[Work to complete] Rewrite all of the material below, switching each occurrence of "Where should I click to:" to "Where do I click to:" and leaving everything else unchanged.

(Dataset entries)
>> Start
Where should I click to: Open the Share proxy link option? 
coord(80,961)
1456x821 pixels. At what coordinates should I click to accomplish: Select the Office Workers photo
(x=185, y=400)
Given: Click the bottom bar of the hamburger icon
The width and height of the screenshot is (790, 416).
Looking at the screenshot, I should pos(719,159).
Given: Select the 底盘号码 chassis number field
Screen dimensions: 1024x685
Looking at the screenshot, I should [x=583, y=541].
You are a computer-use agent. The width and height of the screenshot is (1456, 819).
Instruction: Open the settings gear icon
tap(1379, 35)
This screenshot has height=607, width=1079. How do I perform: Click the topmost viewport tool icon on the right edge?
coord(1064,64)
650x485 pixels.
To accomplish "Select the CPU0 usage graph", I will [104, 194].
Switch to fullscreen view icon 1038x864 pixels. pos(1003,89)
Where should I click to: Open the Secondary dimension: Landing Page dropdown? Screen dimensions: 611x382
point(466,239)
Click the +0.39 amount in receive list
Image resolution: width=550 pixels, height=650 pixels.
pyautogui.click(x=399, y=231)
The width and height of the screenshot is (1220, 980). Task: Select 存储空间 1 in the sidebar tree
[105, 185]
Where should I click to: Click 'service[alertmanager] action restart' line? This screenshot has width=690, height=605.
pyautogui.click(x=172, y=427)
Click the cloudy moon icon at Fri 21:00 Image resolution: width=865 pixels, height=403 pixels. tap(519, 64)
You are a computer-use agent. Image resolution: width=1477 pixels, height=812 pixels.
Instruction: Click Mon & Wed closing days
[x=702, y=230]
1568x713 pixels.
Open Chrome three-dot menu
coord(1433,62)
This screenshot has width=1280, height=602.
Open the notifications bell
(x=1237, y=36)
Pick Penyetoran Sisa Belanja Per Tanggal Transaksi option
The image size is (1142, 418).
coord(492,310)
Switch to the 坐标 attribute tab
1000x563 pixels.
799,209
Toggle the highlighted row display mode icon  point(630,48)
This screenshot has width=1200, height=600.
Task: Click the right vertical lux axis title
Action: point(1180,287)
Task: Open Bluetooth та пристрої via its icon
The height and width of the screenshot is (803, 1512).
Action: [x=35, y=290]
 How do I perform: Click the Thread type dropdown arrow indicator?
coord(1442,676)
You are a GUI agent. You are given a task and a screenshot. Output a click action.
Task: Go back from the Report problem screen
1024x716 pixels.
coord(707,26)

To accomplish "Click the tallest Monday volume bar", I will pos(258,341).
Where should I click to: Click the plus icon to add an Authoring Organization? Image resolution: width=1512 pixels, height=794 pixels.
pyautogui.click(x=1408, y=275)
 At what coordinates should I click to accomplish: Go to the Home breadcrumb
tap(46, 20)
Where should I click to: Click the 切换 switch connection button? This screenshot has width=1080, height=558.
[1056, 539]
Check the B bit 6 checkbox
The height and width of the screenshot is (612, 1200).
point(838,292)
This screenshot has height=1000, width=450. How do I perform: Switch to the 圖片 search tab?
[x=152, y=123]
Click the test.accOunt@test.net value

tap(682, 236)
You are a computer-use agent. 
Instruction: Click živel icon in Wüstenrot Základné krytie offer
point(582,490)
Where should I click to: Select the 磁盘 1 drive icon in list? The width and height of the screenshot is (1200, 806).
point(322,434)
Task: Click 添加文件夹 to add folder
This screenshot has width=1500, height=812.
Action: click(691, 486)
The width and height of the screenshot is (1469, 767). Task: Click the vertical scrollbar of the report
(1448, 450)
>> End
[Finished answer]
Where do I click to: Open the Share proxy link option? 
coord(80,961)
1456x821 pixels. At what coordinates should I click to accomplish: Select the Office Workers photo
(x=185, y=400)
Given: Click the bottom bar of the hamburger icon
The width and height of the screenshot is (790, 416).
Looking at the screenshot, I should pos(719,159).
Given: Select the 底盘号码 chassis number field
Screen dimensions: 1024x685
Looking at the screenshot, I should [x=583, y=541].
You are a computer-use agent. The width and height of the screenshot is (1456, 819).
Instruction: Open the settings gear icon
tap(1379, 35)
This screenshot has height=607, width=1079. How do I perform: Click the topmost viewport tool icon on the right edge?
coord(1064,64)
650x485 pixels.
To accomplish "Select the CPU0 usage graph", I will [104, 194].
Switch to fullscreen view icon 1038x864 pixels. pos(1003,89)
Where do I click to: Open the Secondary dimension: Landing Page dropdown? Screen dimensions: 611x382
point(466,239)
Click the +0.39 amount in receive list
Image resolution: width=550 pixels, height=650 pixels.
pyautogui.click(x=399, y=231)
The width and height of the screenshot is (1220, 980). Task: Select 存储空间 1 in the sidebar tree
[105, 185]
Where do I click to: Click 'service[alertmanager] action restart' line? This screenshot has width=690, height=605.
pyautogui.click(x=172, y=427)
Click the cloudy moon icon at Fri 21:00 Image resolution: width=865 pixels, height=403 pixels. tap(519, 64)
You are a computer-use agent. Image resolution: width=1477 pixels, height=812 pixels.
Instruction: Click Mon & Wed closing days
[x=702, y=230]
1568x713 pixels.
Open Chrome three-dot menu
coord(1433,62)
This screenshot has width=1280, height=602.
Open the notifications bell
(x=1237, y=36)
Pick Penyetoran Sisa Belanja Per Tanggal Transaksi option
The image size is (1142, 418).
coord(492,310)
Switch to the 坐标 attribute tab
1000x563 pixels.
799,209
Toggle the highlighted row display mode icon  point(630,48)
This screenshot has width=1200, height=600.
Task: Click the right vertical lux axis title
Action: point(1180,287)
Task: Open Bluetooth та пристрої via its icon
The height and width of the screenshot is (803, 1512).
Action: [x=35, y=290]
 How do I perform: Click the Thread type dropdown arrow indicator?
coord(1442,676)
You are a GUI agent. You are given a task and a screenshot. Output a click action.
Task: Go back from the Report problem screen
1024x716 pixels.
coord(707,26)

To accomplish "Click the tallest Monday volume bar", I will pos(258,341).
Where do I click to: Click the plus icon to add an Authoring Organization? Image resolution: width=1512 pixels, height=794 pixels.
pyautogui.click(x=1408, y=275)
 At what coordinates should I click to accomplish: Go to the Home breadcrumb
tap(46, 20)
Where do I click to: Click the 切换 switch connection button? This screenshot has width=1080, height=558.
[1056, 539]
Check the B bit 6 checkbox
The height and width of the screenshot is (612, 1200).
point(838,292)
This screenshot has height=1000, width=450. How do I perform: Switch to the 圖片 search tab?
[x=152, y=123]
Click the test.accOunt@test.net value

tap(682, 236)
You are a computer-use agent. 
Instruction: Click živel icon in Wüstenrot Základné krytie offer
point(582,490)
Where do I click to: Select the 磁盘 1 drive icon in list? The width and height of the screenshot is (1200, 806).
point(322,434)
Task: Click 添加文件夹 to add folder
This screenshot has width=1500, height=812.
Action: click(691, 486)
The width and height of the screenshot is (1469, 767). Task: Click the vertical scrollbar of the report
(1448, 450)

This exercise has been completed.